You are cooking an omelette. An egg (mass 53 grams) slips out of your hand. It hits the ground 0.5 seconds later. From how far up did you drop the egg?

a) From how far up did you drop the egg?
b) How fast if the egg going in the instant before it hits the ground?
c) How long would the egg take to hit the ground if you dropped it from four times higher up?
d) How would your answers for a)-c) change if you dropped a 226 gram ostrich egg?

Thank you!

Answer 1

All answers are given and explained below...

Explanation:

a) If you do not know the speed of the egg the moment it hits the floor, you must use this equation to find the distance it falls:

`d=v_ot+1/2 a t^2`

Since the initial speed is zero when you drop something, the first term of the right vanishes, giving

`d=1/2 a t^2`

where the acceleration `a` is `9.8 m/s^2`

Therefore `d=1/2*(9.8) (0.5)^2= 1.225m`

b) Now for the final speed:

`v=v_o + a*t=(9.8)*0.5 = 4.9 m/s`

c) Go back to the equation of part (a) for this:

`d=v_ot+1/2 a t^2`

Four times higher means `d=4.9 m`, so

`4.9=0+1/2(9.8)t^2`

This solves to give us

`4.9=4.9t^2`, meaning `t^2=1` and `t=1s`

d) None of your answers would be any different if the mass were greater (or smaller) as the acceleration of gravity is independent of mass (especially at these low speeds).

Answer 2

To take the last question first, the mass does not matter when something falls. Explanation below. Answers:
a) `1.225` `m`
b) `4.9` `ms^-1`
c) `1` `s`
d) They wouldn't

Explanation:

If we ignore air resistance, the mass of a falling object does not change its acceleration. The gravitational force on a more-massive object is greater, but its mass is greater by the same amount so the acceleration remains the same.
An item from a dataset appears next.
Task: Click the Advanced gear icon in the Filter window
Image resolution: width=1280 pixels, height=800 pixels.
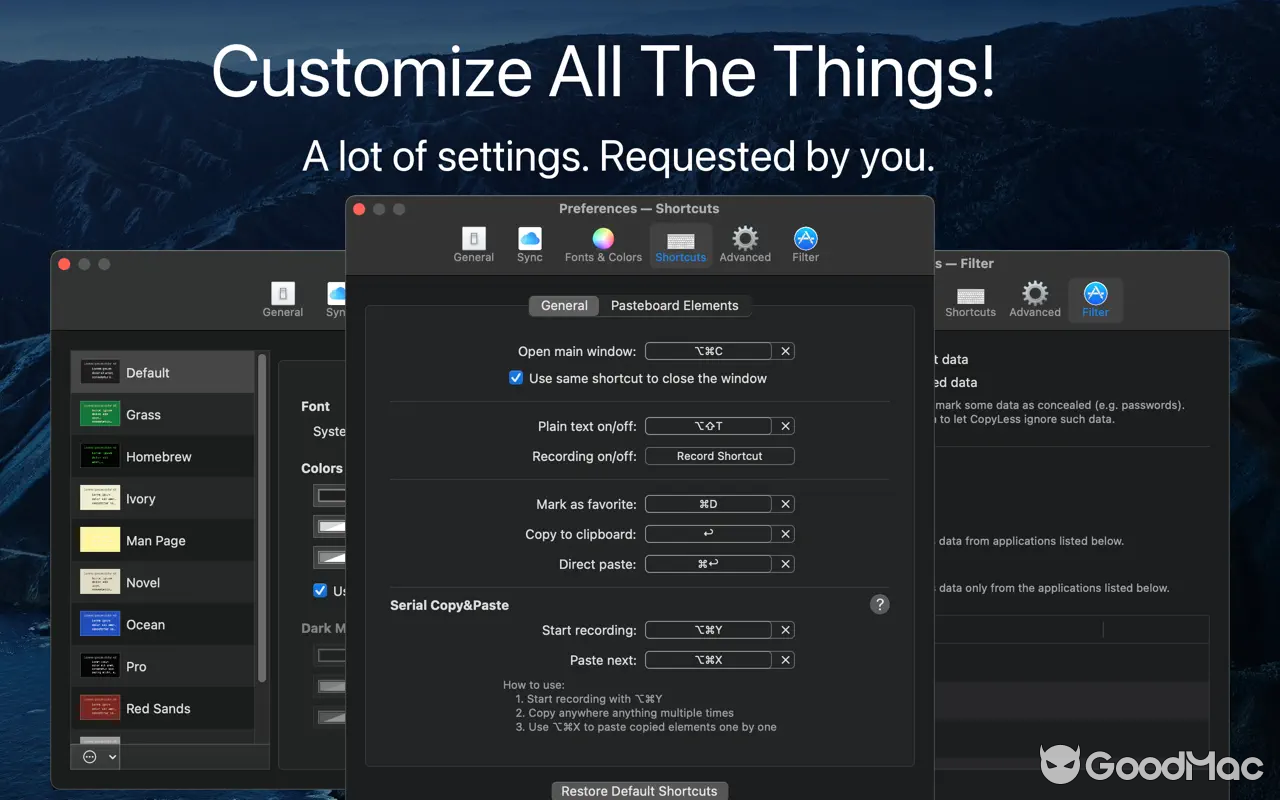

The initial velocity `u=0` `ms^-1`. To fnd the distance we can use:

`s=ut+1/2at^2=0xx0.5+1/2xx9.8xx(0.5)^2=1.225` `m`

This is the answer to a).

To find the velocity we use:

`v=u+at=0+9.8xx0.5=4.9` `ms^-1`

Four times the height is `4xx1.225=4.9` `m` high.

`s=ut+1/2at^2` but since `u=0`, `s=1/2at^2`

Rearranging to make `t` the subject:

`t=sqrt((2s)/a)=sqrt((2xx4.9)/9.8)=1` `s`

Answer 3

OK, you need a burst of kinematics.

Explanation:

For the first one, use displacement, `s = ut + 1/2a.t^2` because the question says slips (not thrown etc.) we can assume that the initial velocity, u = 0 which simplifies the first equation to `s = 1/2a.t^2` so

I get s = 1.38 m

Next, use `v^2 = u^2 + 2a.s` but again as u = 0 so we can eliminate one term and we get `v = sqrt(2a.s)`

I find v = 5.2 m/s

For part (c) we can just re-use the first equation, with u = 0 and rearrange it for t to give, `t = sqrt((2s)/a)`

My answer is t = 1.06 s but check it!

Finally, (d), the sting in the tail. Panic not, Galileo showed that the acceleration due to gravity is independent of mass, so none of the answers will change at all (assuming air resistance can be ignored, which is reasonable at low velocities.)

The key to all this is (i) knowing or having the kinematic equations in front of you (II) spotting that each one misses out one of the 5 factors (often called s, u, v, a and t in the U.K.) This means if you do a table of the 5 factors you will be missing one you are told to find (the unknown) and one will be irrelevant.

Put in each value to your table with a question mark for the unknown and a dash for the irrelevant one and then it is just algebra and arithmetic to find a solution.

Happy days!